• **Saved data entries**:
* Begin *

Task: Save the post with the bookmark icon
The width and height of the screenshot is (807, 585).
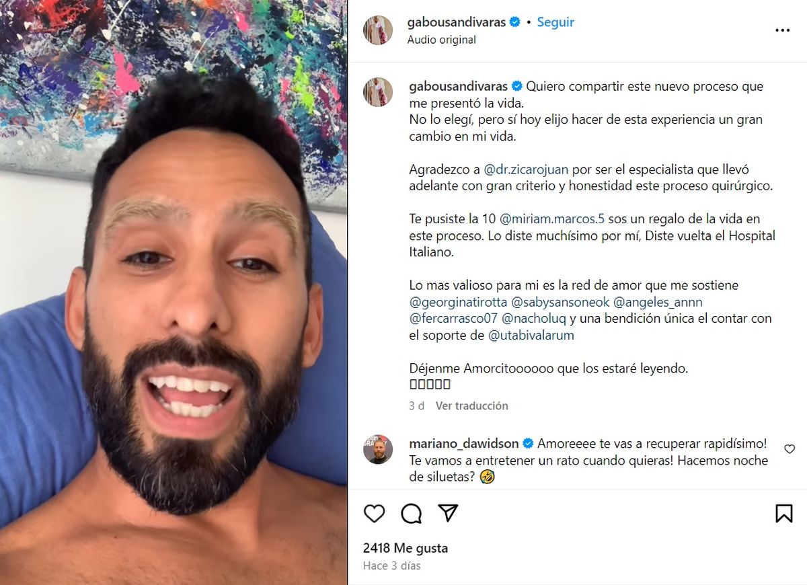Action: [x=783, y=514]
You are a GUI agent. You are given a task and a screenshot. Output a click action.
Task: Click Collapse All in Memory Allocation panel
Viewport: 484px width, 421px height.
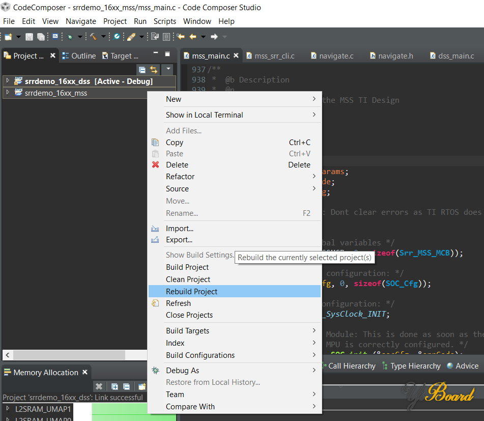pos(126,387)
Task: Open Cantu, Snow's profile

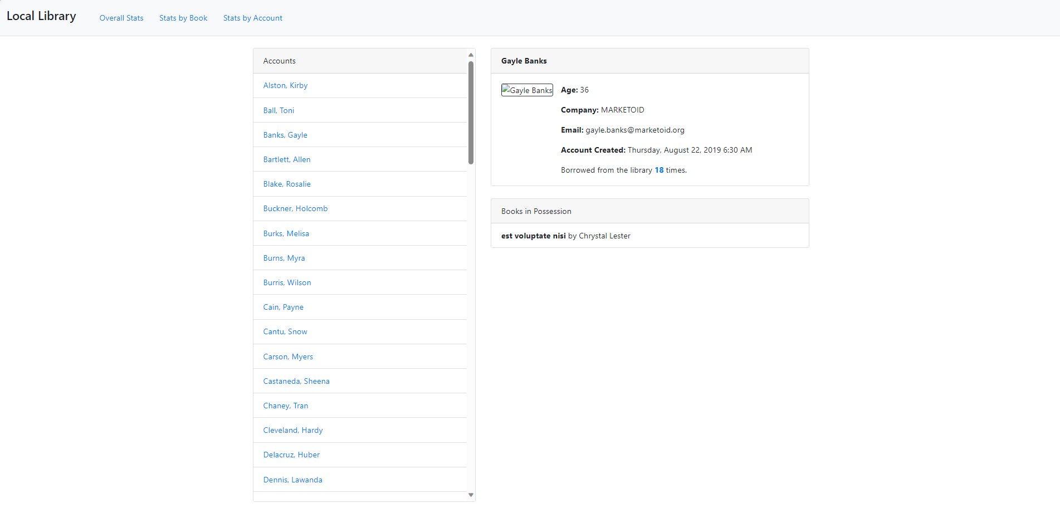Action: (x=285, y=331)
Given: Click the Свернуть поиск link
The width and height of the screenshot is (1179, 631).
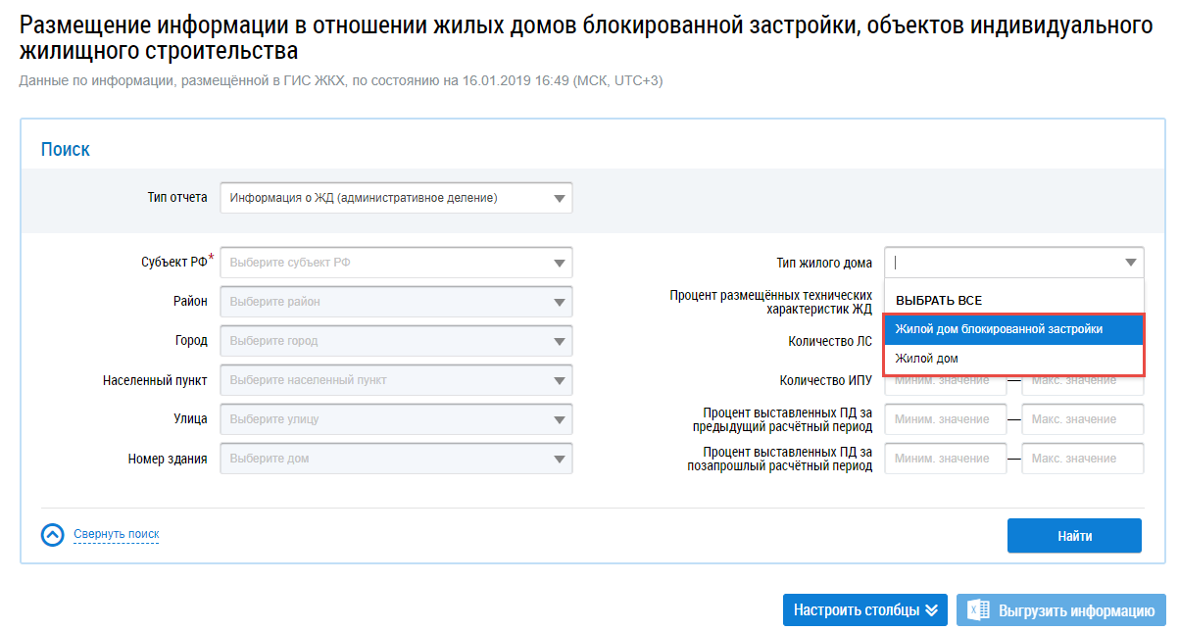Looking at the screenshot, I should (116, 534).
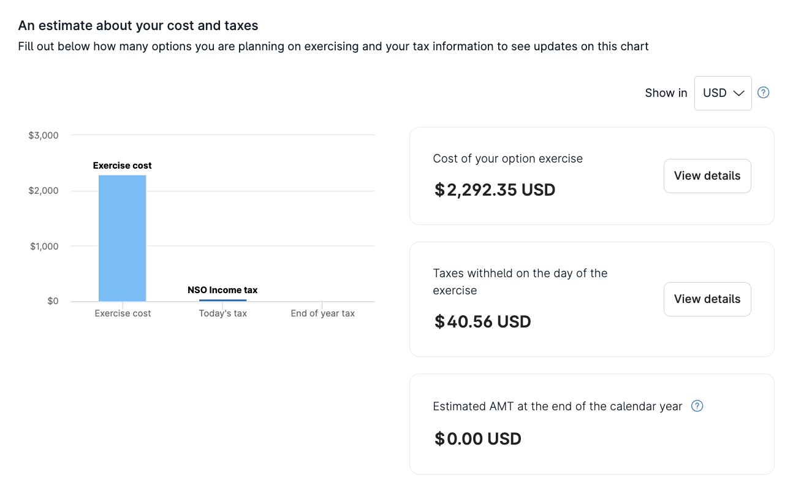This screenshot has width=793, height=498.
Task: Click the $3,000 y-axis gridline label
Action: click(44, 135)
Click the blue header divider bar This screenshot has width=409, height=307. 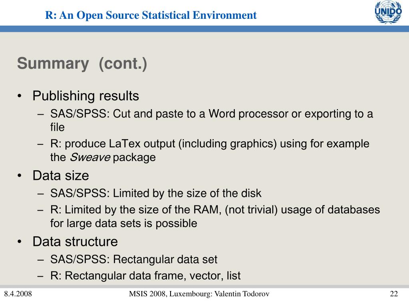(205, 29)
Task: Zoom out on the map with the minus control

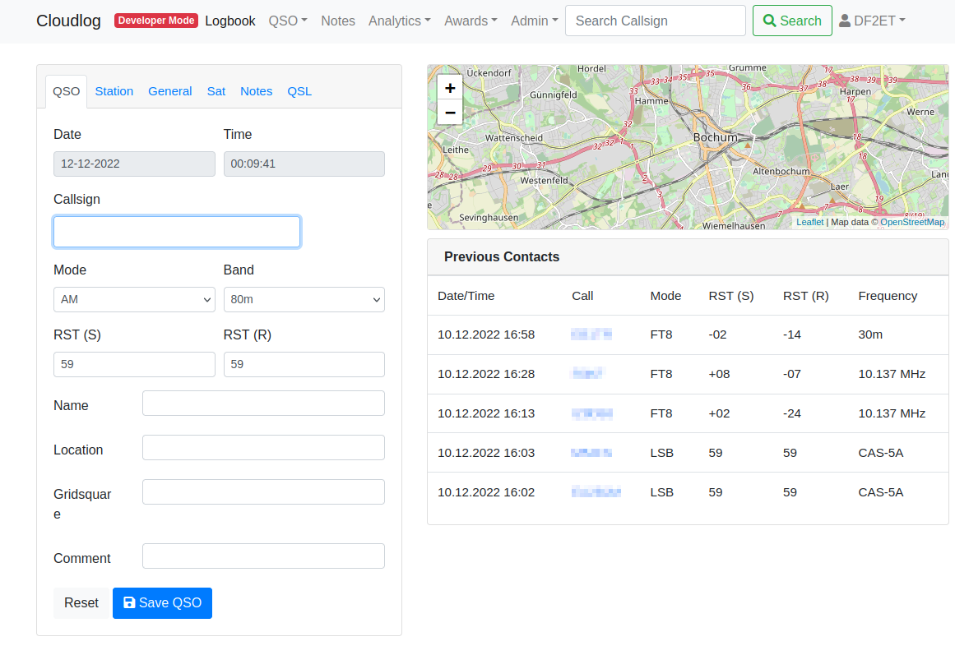Action: pos(449,112)
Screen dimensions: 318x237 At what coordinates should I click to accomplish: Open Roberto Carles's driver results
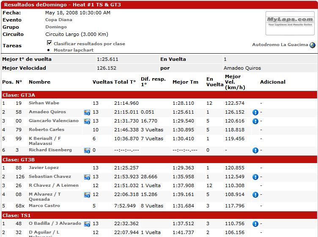[x=46, y=130]
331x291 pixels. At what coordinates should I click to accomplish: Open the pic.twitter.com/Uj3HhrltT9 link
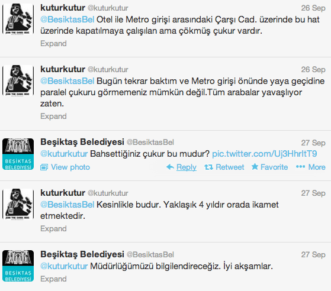[x=265, y=154]
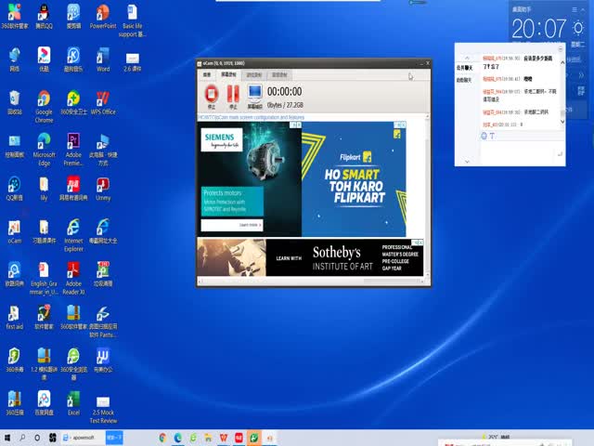
Task: Open Google Chrome desktop shortcut
Action: click(x=44, y=100)
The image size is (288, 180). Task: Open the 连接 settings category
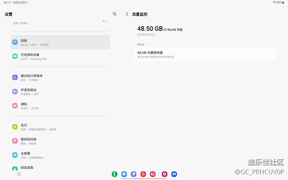coord(60,42)
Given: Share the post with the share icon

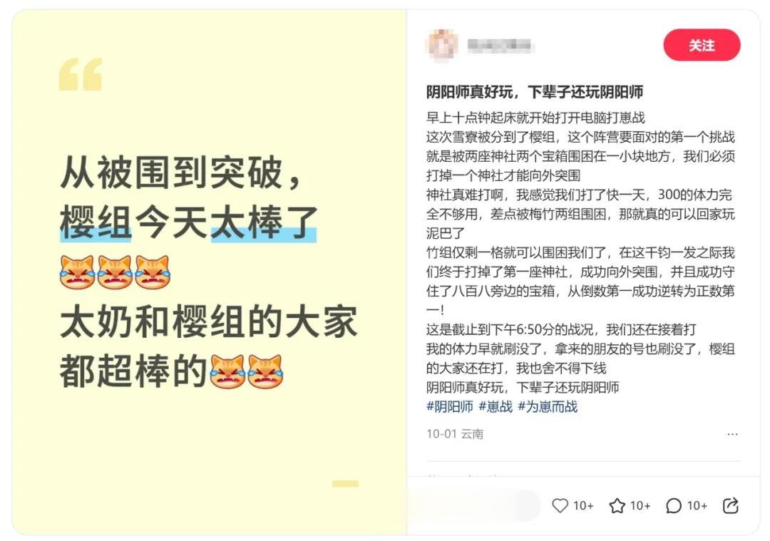Looking at the screenshot, I should click(731, 505).
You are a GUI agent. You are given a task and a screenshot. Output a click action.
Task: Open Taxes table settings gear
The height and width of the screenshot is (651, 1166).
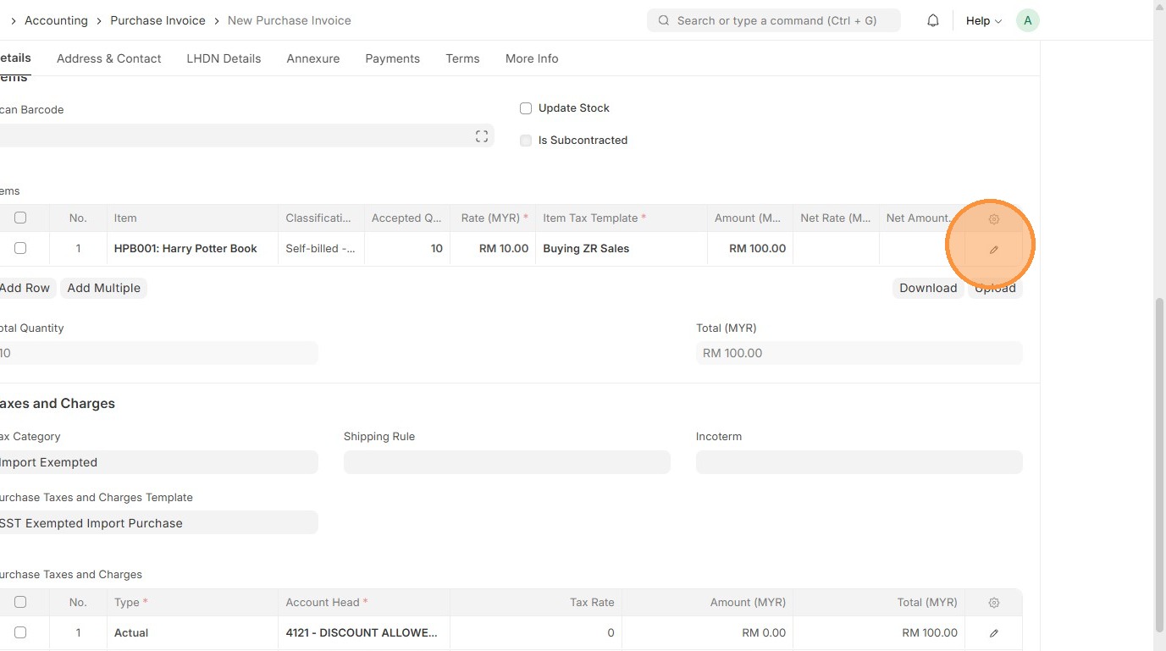pyautogui.click(x=994, y=603)
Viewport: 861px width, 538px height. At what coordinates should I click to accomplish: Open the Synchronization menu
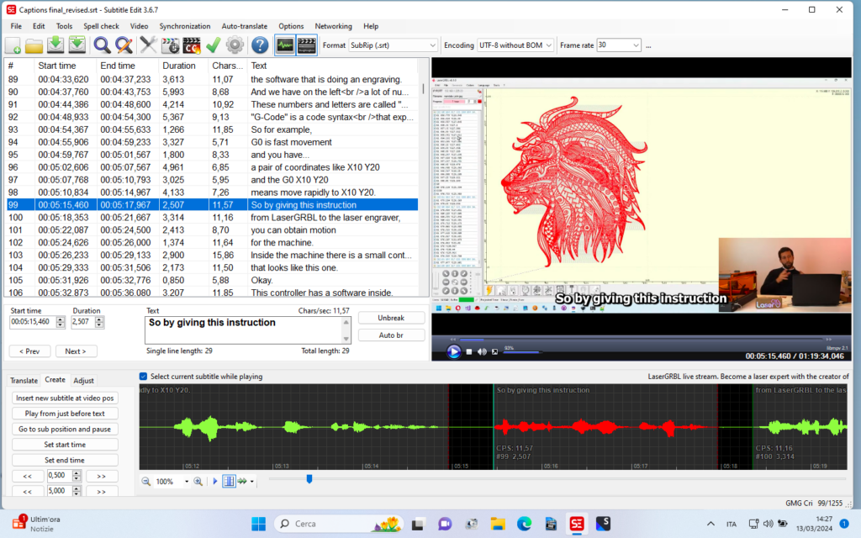(185, 26)
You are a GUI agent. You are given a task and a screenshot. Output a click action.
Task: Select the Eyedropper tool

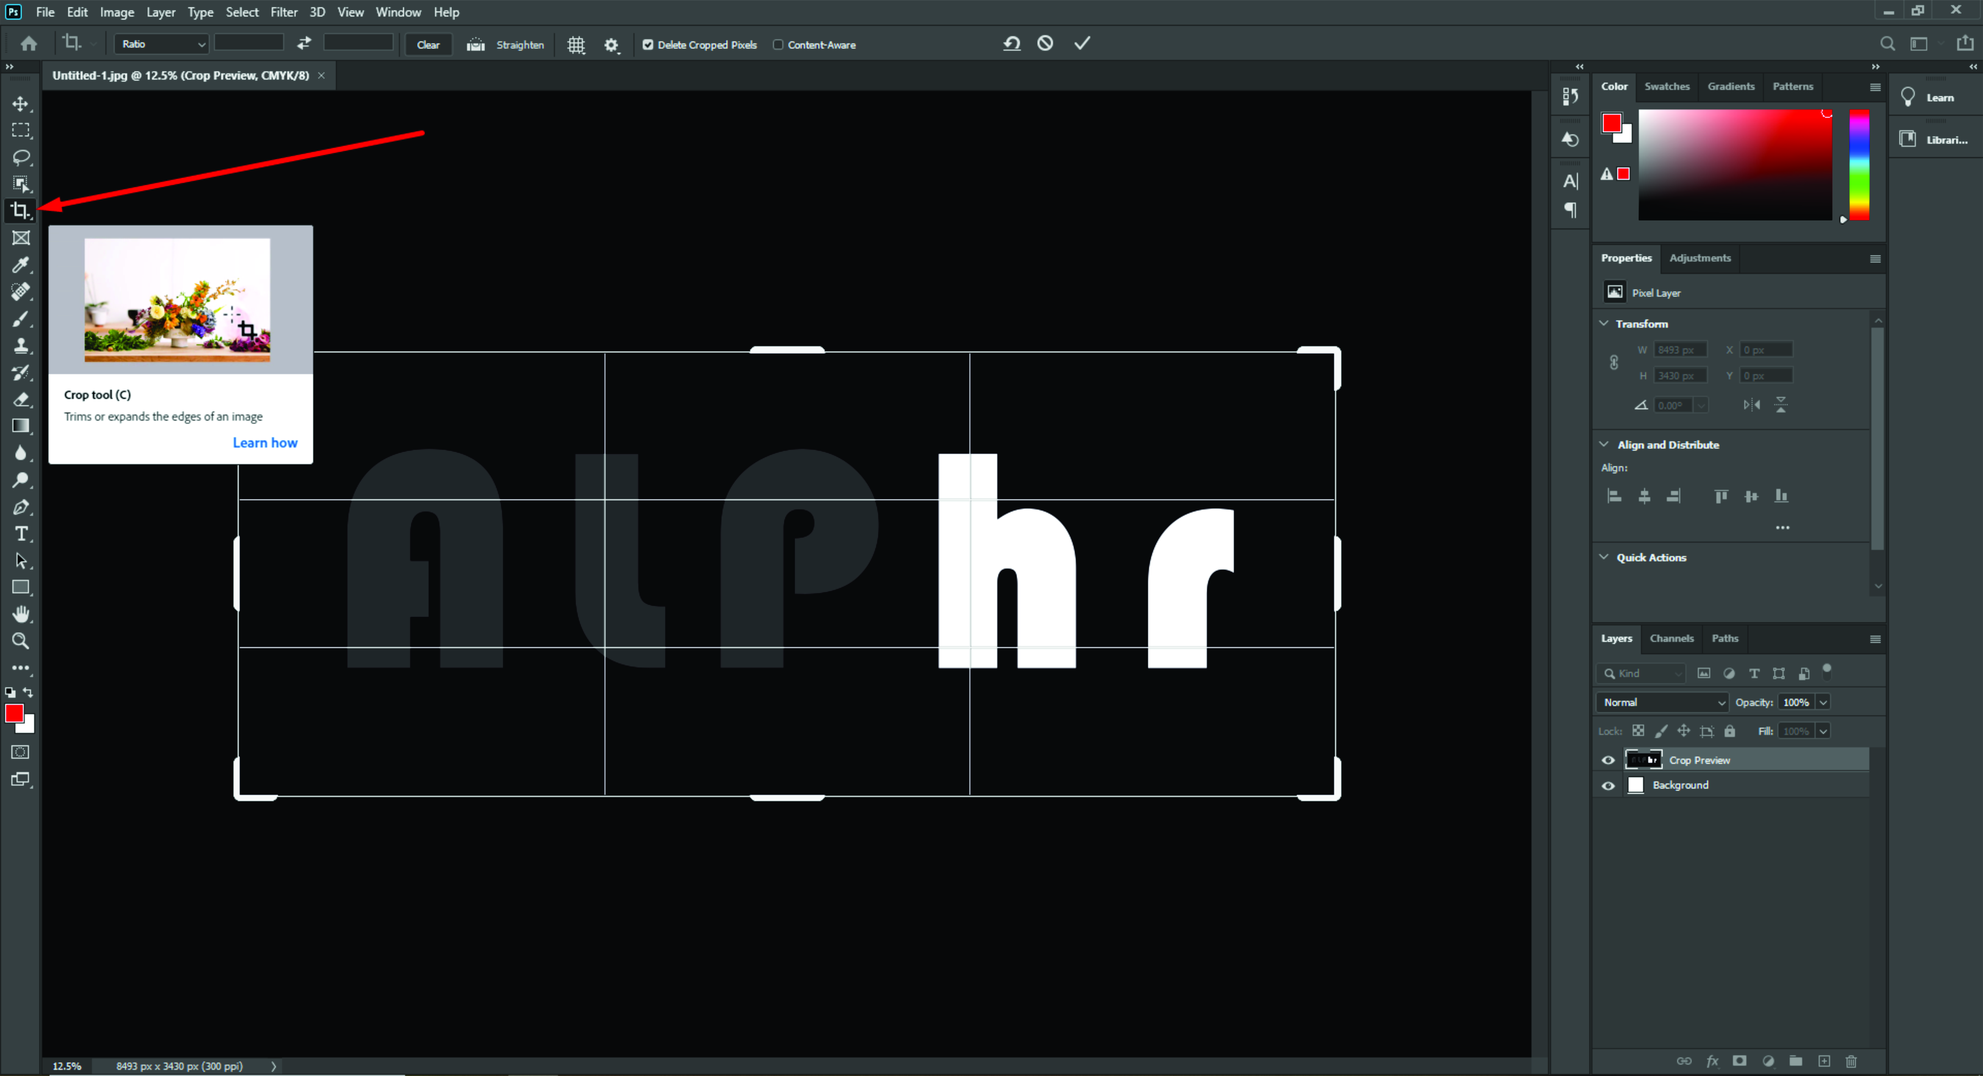coord(21,265)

* End *

• **What you should do**:
Recast the records starting at the line that contains "Task: Zoom out" and ending at the line that contains "Looking at the screenshot, I should click(731, 505)." as a JSON list of strings, one string per line, with blank lines skipped. Leave the pictures out of the answer.

• **Complete answer**:
[
  "Task: Zoom out on the map with the minus control",
  "Action: pos(449,112)",
  "Screen dimensions: 318x237 At what coordinates should I click to accomplish: Open Roberto Carles's driver results",
  "[x=46, y=130]",
  "331x291 pixels. At what coordinates should I click to accomplish: Open the pic.twitter.com/Uj3HhrltT9 link",
  "[x=265, y=154]",
  "Task: Open Google Chrome desktop shortcut",
  "Action: click(x=44, y=100)",
  "The image size is (288, 180). Task: Open the 连接 settings category",
  "coord(60,42)",
  "Given: Share the post with the share icon",
  "Looking at the screenshot, I should click(731, 505)."
]